SOURCE RECORDS:
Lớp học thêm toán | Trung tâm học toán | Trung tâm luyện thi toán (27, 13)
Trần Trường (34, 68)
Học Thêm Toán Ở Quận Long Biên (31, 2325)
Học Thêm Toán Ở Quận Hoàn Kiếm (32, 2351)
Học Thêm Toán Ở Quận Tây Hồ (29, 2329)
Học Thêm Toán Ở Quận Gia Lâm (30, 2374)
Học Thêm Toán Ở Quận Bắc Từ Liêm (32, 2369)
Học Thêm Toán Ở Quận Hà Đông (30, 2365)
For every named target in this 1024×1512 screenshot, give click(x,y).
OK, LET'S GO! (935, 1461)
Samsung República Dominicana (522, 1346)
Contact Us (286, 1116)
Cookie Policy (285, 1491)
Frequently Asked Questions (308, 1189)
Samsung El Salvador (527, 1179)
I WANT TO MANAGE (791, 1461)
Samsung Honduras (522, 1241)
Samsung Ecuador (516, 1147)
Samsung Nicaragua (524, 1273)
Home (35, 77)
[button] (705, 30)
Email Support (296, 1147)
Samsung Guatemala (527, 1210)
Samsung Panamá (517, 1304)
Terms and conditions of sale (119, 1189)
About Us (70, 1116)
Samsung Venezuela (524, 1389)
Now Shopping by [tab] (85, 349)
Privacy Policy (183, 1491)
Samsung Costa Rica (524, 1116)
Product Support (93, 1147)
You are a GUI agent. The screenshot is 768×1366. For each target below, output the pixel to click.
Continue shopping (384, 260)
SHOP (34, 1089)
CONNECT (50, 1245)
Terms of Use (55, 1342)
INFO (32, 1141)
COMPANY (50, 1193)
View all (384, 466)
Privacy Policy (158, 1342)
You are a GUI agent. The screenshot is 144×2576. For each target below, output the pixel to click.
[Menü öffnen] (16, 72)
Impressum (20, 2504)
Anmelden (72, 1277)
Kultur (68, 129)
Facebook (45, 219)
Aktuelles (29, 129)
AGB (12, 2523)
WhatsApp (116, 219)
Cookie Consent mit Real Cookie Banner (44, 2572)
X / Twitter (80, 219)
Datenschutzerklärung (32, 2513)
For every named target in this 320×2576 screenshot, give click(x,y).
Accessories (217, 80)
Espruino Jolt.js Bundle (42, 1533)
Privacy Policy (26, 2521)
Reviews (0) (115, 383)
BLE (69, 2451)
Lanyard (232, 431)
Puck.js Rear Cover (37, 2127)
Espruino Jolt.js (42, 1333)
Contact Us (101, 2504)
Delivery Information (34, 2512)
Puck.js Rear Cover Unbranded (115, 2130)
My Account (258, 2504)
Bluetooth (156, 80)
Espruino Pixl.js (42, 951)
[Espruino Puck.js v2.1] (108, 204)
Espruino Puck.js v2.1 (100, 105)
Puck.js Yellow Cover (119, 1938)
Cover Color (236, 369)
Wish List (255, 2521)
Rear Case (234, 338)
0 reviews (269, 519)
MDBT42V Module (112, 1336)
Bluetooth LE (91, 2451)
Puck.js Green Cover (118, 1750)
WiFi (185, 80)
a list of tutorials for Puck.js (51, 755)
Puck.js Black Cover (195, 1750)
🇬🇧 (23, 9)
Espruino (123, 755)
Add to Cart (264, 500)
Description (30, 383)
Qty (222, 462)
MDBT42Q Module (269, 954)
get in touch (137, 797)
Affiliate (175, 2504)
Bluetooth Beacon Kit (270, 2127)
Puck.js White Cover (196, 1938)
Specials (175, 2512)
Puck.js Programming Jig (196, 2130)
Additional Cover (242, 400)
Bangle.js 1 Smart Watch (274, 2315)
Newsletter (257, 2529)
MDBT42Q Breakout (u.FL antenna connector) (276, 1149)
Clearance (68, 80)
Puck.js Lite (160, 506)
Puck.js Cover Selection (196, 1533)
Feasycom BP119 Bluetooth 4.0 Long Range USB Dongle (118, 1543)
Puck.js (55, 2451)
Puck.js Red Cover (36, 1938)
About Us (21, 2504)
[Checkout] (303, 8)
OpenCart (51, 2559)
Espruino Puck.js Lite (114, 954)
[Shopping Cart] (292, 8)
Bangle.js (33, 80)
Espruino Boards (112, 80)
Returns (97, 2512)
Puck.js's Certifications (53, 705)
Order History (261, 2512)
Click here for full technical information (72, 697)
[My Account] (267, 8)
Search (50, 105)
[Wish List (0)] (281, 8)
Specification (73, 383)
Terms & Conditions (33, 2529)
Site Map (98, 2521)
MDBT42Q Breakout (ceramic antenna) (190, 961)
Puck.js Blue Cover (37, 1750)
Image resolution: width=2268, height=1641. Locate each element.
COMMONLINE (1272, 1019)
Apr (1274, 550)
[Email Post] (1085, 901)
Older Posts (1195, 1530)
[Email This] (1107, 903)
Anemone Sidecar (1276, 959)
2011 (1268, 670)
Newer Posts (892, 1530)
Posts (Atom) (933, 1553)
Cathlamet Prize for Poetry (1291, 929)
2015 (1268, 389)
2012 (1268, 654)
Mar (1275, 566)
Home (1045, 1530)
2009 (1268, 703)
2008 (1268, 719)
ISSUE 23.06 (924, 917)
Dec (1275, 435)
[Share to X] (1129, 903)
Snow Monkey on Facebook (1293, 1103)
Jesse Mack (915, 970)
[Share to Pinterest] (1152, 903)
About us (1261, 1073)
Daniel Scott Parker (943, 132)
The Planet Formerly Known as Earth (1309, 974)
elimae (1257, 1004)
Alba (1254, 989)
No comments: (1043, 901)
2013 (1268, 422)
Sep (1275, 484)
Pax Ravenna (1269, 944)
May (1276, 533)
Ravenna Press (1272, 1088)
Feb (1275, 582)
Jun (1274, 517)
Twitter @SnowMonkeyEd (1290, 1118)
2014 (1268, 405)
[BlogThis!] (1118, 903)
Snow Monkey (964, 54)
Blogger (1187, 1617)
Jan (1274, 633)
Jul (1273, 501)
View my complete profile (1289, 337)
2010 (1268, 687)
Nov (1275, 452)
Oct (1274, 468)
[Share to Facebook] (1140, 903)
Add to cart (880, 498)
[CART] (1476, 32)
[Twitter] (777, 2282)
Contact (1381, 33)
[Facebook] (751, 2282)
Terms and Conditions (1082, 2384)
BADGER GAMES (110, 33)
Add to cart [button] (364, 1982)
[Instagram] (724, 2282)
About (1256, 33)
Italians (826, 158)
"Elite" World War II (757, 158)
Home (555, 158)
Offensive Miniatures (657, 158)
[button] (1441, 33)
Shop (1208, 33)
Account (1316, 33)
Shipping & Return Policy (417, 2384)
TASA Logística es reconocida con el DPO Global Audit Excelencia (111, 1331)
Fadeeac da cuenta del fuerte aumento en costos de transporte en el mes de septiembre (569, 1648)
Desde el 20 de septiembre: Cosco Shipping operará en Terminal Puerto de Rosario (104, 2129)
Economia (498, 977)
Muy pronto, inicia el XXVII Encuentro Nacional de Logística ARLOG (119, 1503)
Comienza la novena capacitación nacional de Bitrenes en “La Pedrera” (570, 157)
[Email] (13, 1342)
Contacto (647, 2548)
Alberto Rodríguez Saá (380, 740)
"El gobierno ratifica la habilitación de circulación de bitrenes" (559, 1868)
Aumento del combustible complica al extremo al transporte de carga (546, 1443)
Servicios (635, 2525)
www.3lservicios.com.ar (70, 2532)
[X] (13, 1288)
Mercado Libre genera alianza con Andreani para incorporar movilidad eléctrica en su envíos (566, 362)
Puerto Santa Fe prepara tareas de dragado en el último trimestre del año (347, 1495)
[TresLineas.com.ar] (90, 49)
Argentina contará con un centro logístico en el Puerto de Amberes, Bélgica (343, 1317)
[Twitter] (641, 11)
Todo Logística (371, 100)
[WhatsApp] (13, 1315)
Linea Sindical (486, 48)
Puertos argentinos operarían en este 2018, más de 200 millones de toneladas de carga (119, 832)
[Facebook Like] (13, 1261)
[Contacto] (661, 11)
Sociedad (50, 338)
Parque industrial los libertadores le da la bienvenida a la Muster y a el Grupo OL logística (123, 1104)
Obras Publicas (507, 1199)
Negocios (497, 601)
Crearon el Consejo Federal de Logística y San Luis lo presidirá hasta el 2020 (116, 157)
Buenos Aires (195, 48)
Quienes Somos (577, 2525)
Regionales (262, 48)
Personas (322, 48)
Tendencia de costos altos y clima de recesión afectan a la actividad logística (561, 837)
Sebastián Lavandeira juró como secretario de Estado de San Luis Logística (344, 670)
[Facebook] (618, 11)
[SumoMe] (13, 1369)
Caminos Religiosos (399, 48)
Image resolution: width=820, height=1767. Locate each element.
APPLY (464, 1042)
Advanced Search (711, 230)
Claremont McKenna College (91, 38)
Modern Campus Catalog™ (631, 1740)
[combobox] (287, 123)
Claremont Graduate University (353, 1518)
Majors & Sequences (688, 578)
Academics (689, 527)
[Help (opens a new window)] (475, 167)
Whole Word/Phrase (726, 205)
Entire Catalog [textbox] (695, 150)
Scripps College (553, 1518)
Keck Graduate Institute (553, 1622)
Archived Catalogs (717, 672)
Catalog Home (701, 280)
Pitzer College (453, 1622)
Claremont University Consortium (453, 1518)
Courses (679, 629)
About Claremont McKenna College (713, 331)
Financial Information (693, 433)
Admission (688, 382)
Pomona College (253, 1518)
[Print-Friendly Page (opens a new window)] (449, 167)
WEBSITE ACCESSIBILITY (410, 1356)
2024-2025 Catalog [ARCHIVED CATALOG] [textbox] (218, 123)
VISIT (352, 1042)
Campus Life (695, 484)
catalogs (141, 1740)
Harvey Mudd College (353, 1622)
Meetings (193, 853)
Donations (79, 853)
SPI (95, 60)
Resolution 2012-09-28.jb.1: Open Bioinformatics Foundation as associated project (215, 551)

WORK TASK:
Both the line containing "[Facebook Like] (13, 1261)" and the line containing "Negocios (497, 601)" belong in the answer. Print them and every line above that falls between them exactly, and no others.

FINAL ANSWER:
[Facebook Like] (13, 1261)
[Contacto] (661, 11)
Sociedad (50, 338)
Parque industrial los libertadores le da la bienvenida a la Muster y a el Grupo OL logística (123, 1104)
Obras Publicas (507, 1199)
Negocios (497, 601)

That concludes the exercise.